── Dataset records ──

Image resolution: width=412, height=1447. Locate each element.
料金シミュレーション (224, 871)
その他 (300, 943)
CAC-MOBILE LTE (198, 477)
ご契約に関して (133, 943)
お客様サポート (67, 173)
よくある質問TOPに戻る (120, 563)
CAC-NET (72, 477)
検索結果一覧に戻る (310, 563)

───
── Dataset records ──

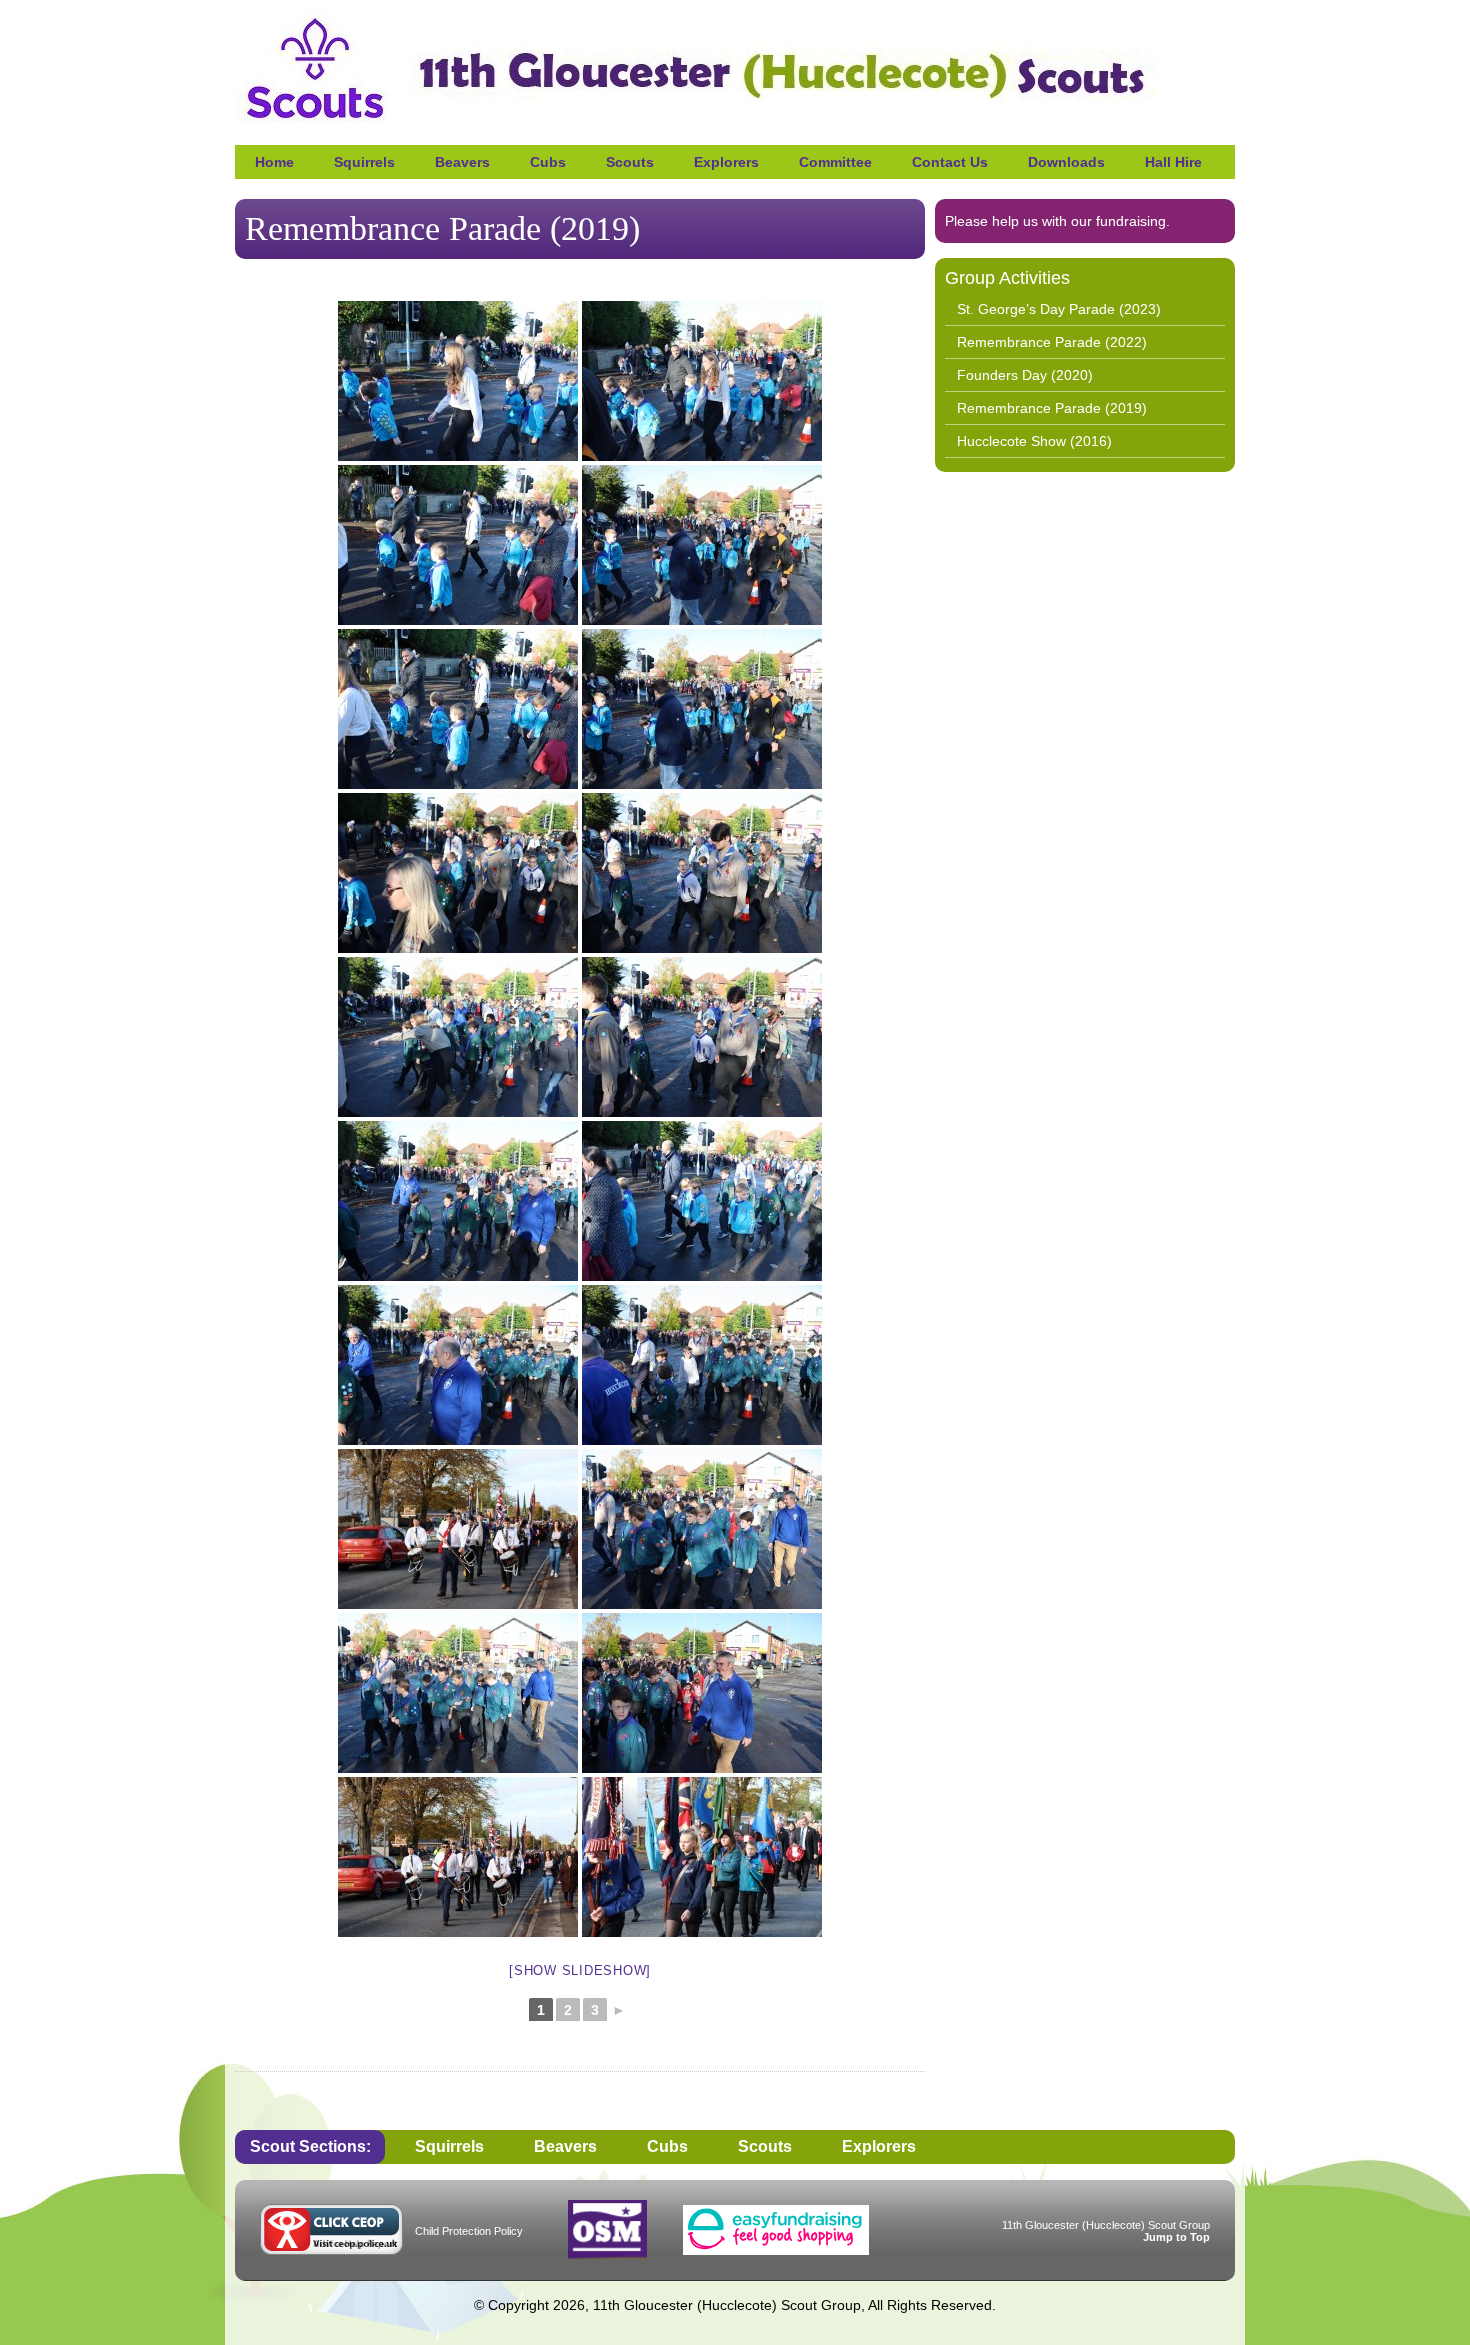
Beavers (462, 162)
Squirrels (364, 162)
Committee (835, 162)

───

Problem statement: Within the listing above, give again exactly every line from the line with "Image resolution: width=412, height=1447." through the line with "検索結果一覧に戻る (310, 563)", both included, and no other line.

Solution to this task:
Image resolution: width=412, height=1447. Locate each element.
料金シミュレーション (224, 871)
その他 (300, 943)
CAC-MOBILE LTE (198, 477)
ご契約に関して (133, 943)
お客様サポート (67, 173)
よくある質問TOPに戻る (120, 563)
CAC-NET (72, 477)
検索結果一覧に戻る (310, 563)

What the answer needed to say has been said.